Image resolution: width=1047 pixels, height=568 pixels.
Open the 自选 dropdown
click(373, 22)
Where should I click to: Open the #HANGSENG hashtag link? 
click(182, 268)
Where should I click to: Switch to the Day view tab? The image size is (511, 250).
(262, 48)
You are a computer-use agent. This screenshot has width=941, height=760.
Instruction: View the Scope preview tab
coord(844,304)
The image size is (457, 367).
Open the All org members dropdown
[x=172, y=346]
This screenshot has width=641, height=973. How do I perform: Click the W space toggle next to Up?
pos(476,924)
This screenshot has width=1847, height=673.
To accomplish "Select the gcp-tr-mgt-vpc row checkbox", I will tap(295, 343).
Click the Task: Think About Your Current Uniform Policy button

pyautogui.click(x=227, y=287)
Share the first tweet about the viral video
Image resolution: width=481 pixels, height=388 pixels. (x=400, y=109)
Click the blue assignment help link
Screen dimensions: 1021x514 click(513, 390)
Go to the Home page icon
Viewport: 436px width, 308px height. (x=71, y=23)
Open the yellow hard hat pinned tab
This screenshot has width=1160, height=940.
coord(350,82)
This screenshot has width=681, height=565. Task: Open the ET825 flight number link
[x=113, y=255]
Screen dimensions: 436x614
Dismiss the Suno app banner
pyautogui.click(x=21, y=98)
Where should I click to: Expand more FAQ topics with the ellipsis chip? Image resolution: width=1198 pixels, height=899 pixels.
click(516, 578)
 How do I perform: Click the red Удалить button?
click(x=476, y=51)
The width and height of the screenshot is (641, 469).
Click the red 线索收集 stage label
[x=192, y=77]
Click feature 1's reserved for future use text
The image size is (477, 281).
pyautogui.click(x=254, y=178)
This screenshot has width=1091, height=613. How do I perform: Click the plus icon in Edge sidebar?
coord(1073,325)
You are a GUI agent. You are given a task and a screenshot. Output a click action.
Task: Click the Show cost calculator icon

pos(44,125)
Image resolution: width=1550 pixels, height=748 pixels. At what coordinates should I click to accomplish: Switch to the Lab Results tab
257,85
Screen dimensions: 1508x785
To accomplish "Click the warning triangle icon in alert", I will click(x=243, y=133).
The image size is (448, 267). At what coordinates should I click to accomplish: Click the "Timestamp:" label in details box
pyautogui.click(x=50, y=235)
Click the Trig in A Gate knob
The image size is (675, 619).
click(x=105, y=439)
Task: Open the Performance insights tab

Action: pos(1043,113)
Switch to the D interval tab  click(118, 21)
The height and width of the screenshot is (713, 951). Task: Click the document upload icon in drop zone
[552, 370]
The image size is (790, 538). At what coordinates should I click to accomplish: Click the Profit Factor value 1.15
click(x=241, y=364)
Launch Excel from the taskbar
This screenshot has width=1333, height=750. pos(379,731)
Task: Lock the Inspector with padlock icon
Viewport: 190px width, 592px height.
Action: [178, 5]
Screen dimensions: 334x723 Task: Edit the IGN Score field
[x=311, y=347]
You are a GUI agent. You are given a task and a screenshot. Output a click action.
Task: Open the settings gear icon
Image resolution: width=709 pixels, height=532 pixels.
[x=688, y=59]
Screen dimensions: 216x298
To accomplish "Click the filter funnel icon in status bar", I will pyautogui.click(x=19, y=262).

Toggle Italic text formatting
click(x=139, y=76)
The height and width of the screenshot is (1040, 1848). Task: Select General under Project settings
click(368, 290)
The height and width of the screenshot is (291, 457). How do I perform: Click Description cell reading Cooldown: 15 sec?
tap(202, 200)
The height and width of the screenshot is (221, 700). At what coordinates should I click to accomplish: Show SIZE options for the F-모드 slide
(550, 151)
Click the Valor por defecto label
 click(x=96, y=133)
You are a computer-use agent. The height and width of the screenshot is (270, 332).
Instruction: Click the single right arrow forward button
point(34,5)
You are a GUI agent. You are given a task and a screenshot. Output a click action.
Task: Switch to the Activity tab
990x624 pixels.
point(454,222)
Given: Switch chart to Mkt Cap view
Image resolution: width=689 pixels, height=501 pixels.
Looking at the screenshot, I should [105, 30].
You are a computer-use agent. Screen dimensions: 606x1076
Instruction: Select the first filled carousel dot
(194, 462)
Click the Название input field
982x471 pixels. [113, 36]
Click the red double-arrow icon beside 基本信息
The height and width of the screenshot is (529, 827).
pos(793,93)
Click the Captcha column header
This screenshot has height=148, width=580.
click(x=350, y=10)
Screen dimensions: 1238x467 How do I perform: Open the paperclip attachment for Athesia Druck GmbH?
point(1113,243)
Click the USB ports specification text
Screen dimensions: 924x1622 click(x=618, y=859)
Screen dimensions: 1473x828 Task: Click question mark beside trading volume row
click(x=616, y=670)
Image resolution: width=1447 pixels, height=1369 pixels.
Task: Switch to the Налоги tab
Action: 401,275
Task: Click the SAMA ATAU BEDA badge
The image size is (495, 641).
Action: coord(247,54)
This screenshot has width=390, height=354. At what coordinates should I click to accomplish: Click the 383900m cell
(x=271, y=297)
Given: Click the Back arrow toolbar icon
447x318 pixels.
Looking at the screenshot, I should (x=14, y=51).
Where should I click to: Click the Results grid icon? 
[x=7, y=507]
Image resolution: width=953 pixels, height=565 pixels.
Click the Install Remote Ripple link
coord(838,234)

= = = = = = =

* Your instructions: Which lines in the records above contain the word "computer"? Return each of them.

* Answer for the task:
You are a computer-use agent. This screenshot has width=941, height=760.
You are a computer-use agent. The height and width of the screenshot is (270, 332).
You are a computer-use agent. Screen dimensions: 606x1076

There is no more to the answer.